Question

5 (Picture) CONVERGENT AND DIVERGENT SERIES PLEASE HELP!!

Answer 1

Yes, this series converges. We can check using the integral test; we have

`\displaystyle\frac1{25}+\frac1{36}+\frac1{49}+\cdots=\sum_(n=5)^\infty\frac1{n^2}`

and

`\displaystyle\sum_(n=5)^\infty\frac1{n^2}\le\int_5^\infty(\mathrm dx)/(x^2)=\frac15`

Answer 2

Option A is correct.

True.

The series:
`(1)/(25)+(1)/(36) +(1)/(49) +....` is convergent

Explanation:

Comparison Test:

Let
`0\leq a_n\leq b_n` for all n.

If
`\sum_(n=1)^(\infty) b_n` converges, then
`\sum_(n=1)^(\infty) a_n` converges.

If
`\sum_(n=1)^(\infty) b_n` diverges, then
`\sum_(n=1)^(\infty) a_n` diverges.

Given the series:
`(1)/(25)+(1)/(36) +(1)/(49) +....`

then;

`a_n = \sum_(n=1)^(\infty)(1)/((n+4)^2)`

`(1)/((n+4)^2) \leq (1)/(n^2)`

By comparison test:

`b_n = (1)/(n^2)`

P-series test:

`\sum_(n=1)^(\infty) (1)/(n^p)` where p> 0

If p>1 then the series converges and if 0<p< 1, then the series diverges.

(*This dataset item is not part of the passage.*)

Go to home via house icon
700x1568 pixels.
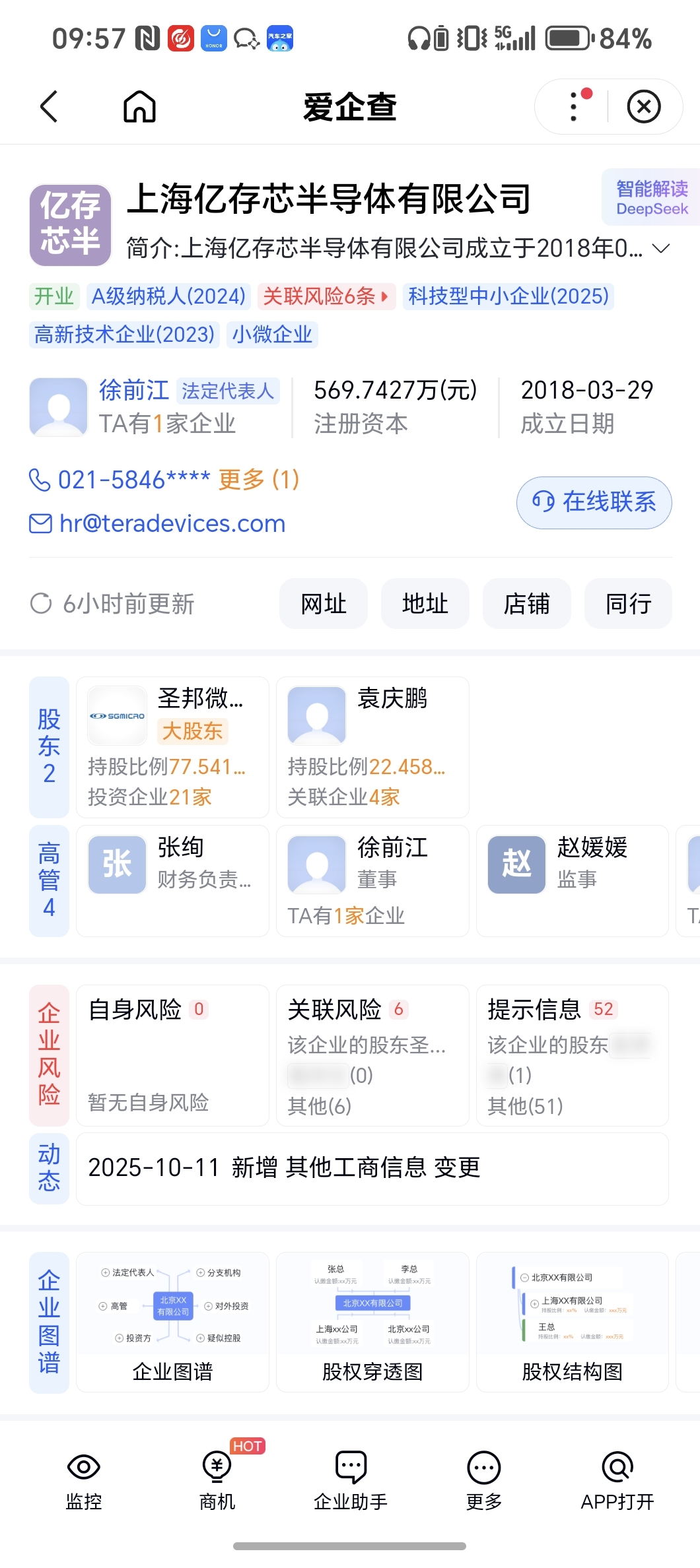coord(139,106)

By using p-test series in series
`b_n`

then;

`b_n = \sum_(n=1)^(\infty) (1)/(n^2)` is a p-series, with p> 1, it converges.

Comparing the above series with
`b_n = (1)/(n^2)`, we can conclude that
`a_n = \sum_(n=1)^(\infty)(1)/((n+4)^2)` also converges and
`(1)/((n+4)^2) \leq (1)/(n^2)`

Therefore, the given series is convergent.